Start of EXERCISE INPUT
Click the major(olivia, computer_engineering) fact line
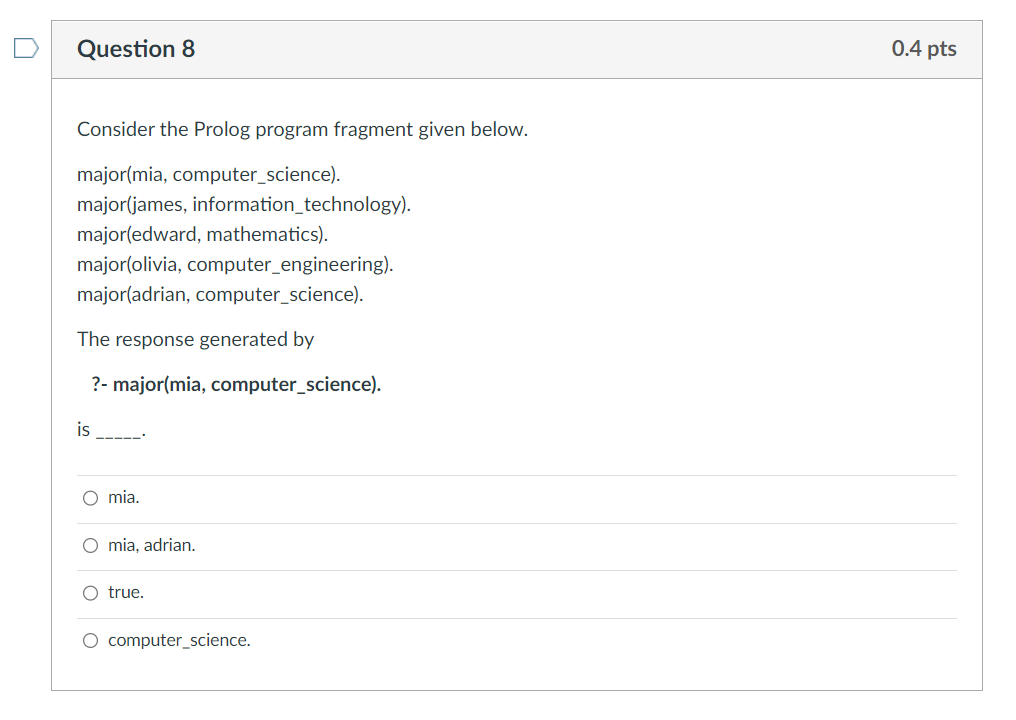1016x720 pixels. (235, 265)

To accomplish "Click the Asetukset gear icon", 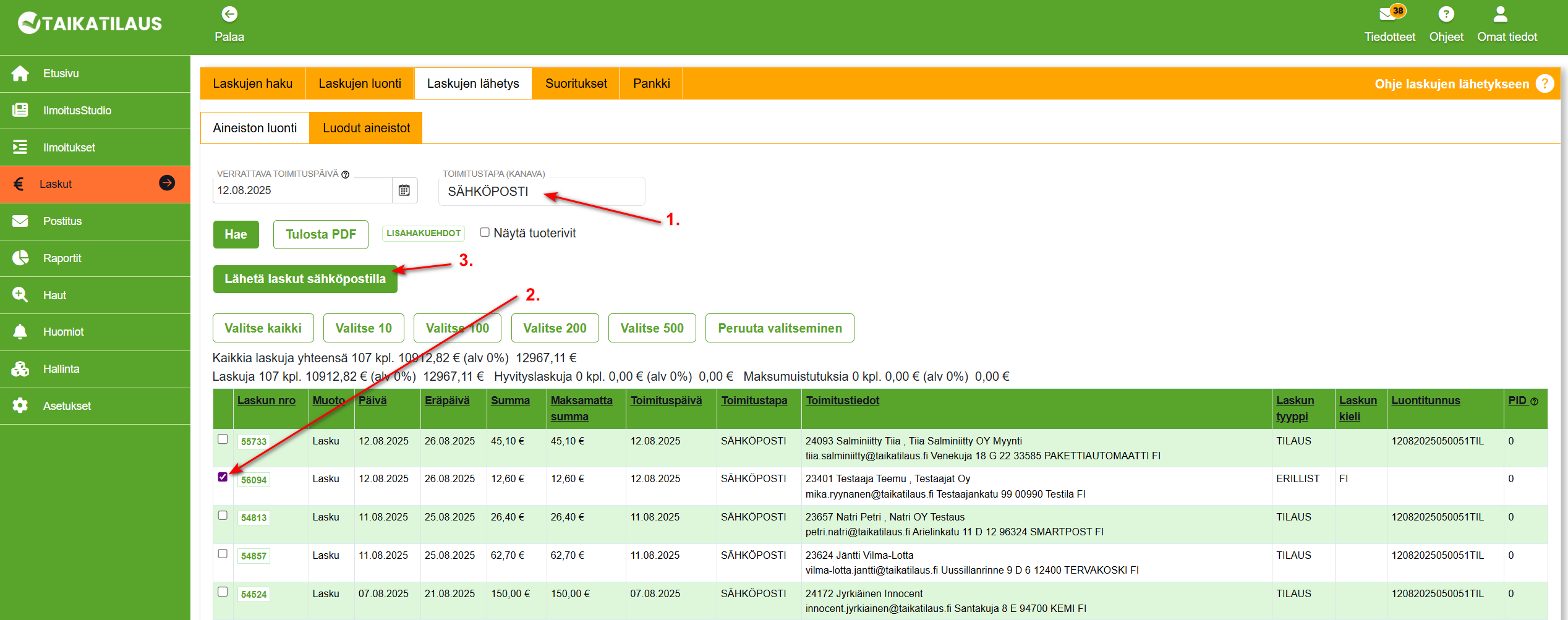I will [x=20, y=406].
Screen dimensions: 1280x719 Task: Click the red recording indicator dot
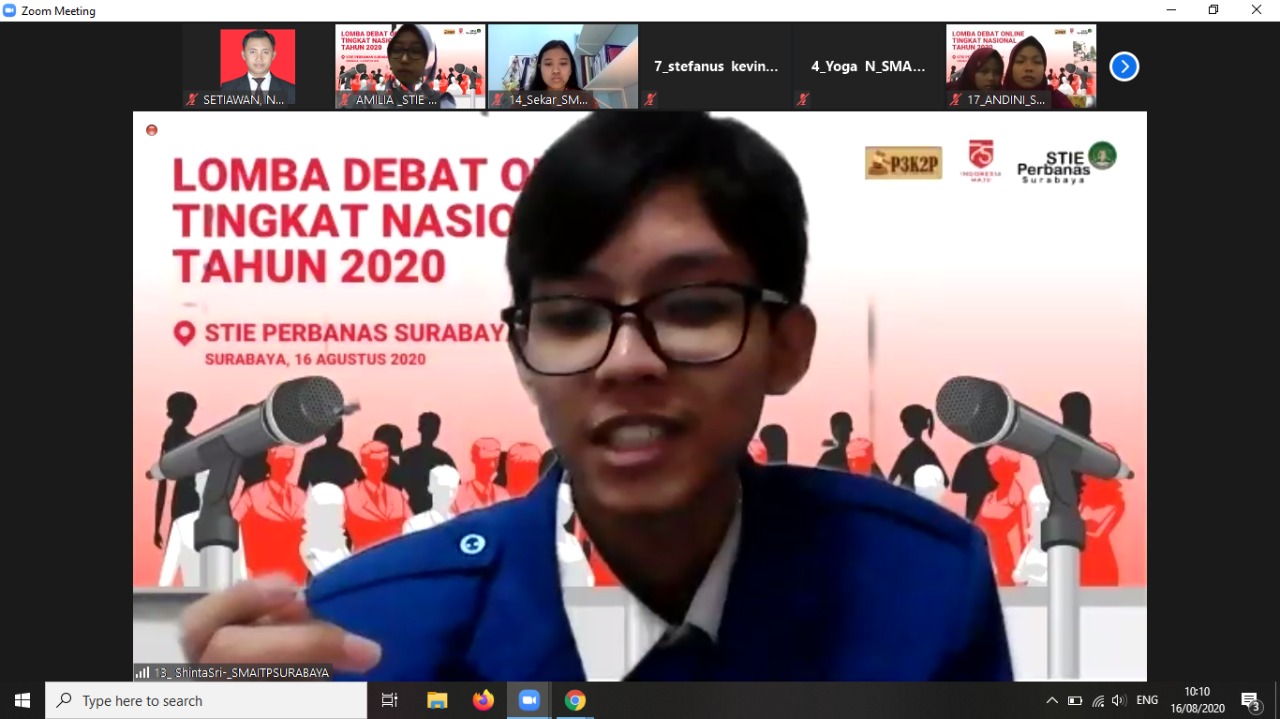(x=152, y=130)
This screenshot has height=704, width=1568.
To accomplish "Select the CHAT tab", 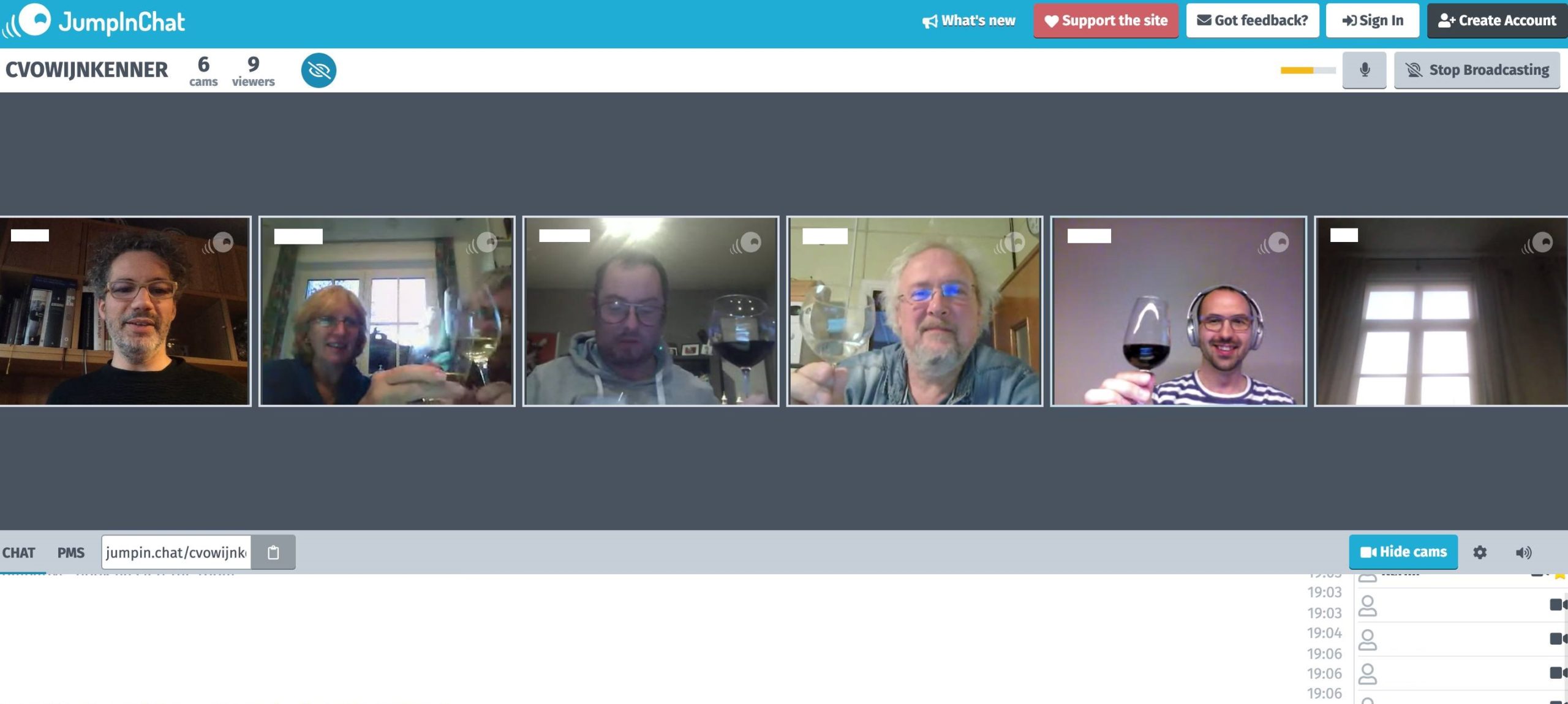I will tap(18, 553).
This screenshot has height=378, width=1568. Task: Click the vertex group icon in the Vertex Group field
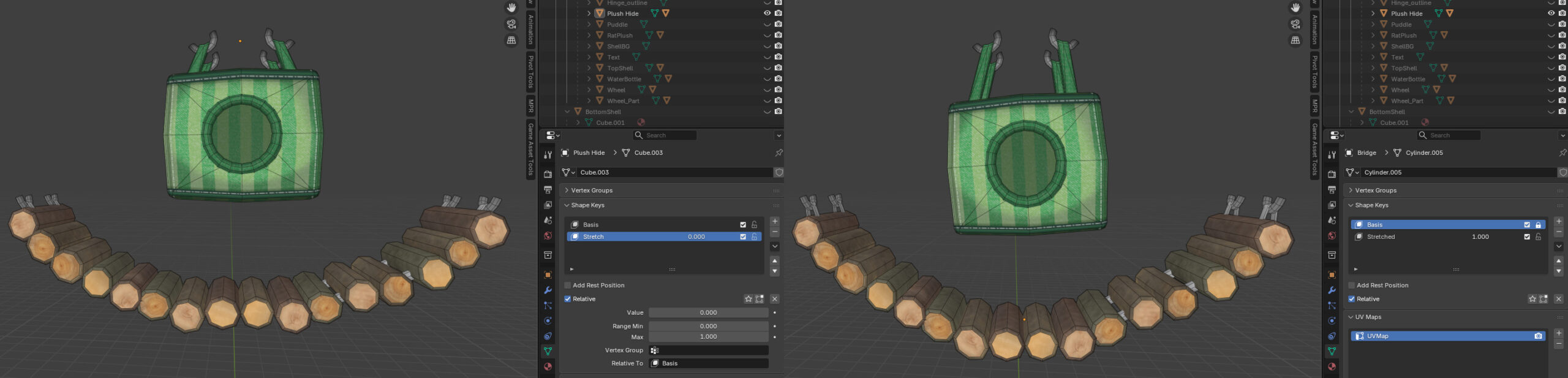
End of EXERCISE INPUT
Which of the lines above contain the string "screenshot"? Gather every one of them, copied in full.

▸ EXPECTED OUTPUT
This screenshot has height=704, width=1568.
This screenshot has height=378, width=1568. Task: Click the vertex group icon in the Vertex Group field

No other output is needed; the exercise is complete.